Of all the places on the planet, California is where you can fulfill the American Dream of upping stakes, boarding the boat, traversing the prairies, changing your religion, language and even name and building a new life by your own efforts and on your own terms. But California is also a crucible of experiment in collective ways of being. From the Black Panthers and rural hippies back to the Wobblies, from the gay community in Castro Street and the eco-warriors of Humboldt County back to the Utopian Society, Job Harriman and Upton Sinclair, Californians have sought to invent new forms of community. And indeed, in their way, the kitchen-top, coffee-morning campaigners for Barry Goldwater and Proposition 13 (the forerunners of the recall campaigners of 2003) also contribute to this history of communal reinvention.

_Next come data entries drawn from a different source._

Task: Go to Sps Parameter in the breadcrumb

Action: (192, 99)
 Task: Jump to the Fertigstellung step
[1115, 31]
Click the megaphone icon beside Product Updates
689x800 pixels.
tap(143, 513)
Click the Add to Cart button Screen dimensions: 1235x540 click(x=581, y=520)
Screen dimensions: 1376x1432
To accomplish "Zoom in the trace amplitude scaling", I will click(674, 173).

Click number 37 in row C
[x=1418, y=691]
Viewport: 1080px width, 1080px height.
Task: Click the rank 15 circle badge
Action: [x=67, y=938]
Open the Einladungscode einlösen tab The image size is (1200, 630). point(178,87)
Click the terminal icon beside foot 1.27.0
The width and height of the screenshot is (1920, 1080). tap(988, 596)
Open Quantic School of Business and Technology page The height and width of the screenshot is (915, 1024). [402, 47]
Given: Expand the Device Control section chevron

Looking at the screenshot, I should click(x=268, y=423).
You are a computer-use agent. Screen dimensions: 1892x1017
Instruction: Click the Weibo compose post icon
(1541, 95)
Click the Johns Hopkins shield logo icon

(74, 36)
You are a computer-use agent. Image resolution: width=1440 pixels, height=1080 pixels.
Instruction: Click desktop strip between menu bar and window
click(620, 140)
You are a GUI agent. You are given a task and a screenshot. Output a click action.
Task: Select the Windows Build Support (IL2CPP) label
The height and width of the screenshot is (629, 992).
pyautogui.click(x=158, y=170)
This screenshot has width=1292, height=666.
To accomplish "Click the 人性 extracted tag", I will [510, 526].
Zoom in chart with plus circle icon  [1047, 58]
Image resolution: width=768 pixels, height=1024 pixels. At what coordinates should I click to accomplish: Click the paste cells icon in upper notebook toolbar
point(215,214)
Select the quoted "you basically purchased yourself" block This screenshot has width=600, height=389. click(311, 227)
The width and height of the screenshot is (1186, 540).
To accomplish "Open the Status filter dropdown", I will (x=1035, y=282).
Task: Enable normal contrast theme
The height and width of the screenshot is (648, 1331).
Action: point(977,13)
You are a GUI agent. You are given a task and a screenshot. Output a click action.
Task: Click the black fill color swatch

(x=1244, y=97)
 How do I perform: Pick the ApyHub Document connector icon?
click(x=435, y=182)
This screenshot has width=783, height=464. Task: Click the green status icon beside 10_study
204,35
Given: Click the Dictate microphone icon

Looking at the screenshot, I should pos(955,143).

Although there are (of course) elements of the American political process about which it's hard to feel enthusiasm, I was surprised by how much my plays turned out to be a kind of celebration of the political creativity of the western side of the Continental Divide. From the woodlands of the Pacific Northwest to the groves of Orange County, I found both an intelligence and a skepticism about the political process, which is heartening in a country facing up to the reality of a polity so starkly divided on religious, racial, geographical and gender lines.
If that's obvious to everyone here, then at least I've tried to make it strange enough to notice. As strange as the Willamette forest seemed to me, as I stumbled through it on a wet fall afternoon nearly three years ago.
David Edgar wrote "Continental Divide." The Birmingham, England-based playwright won the Tony Award in 1982 for "The Life and Adventures of Nicholas Nickleby."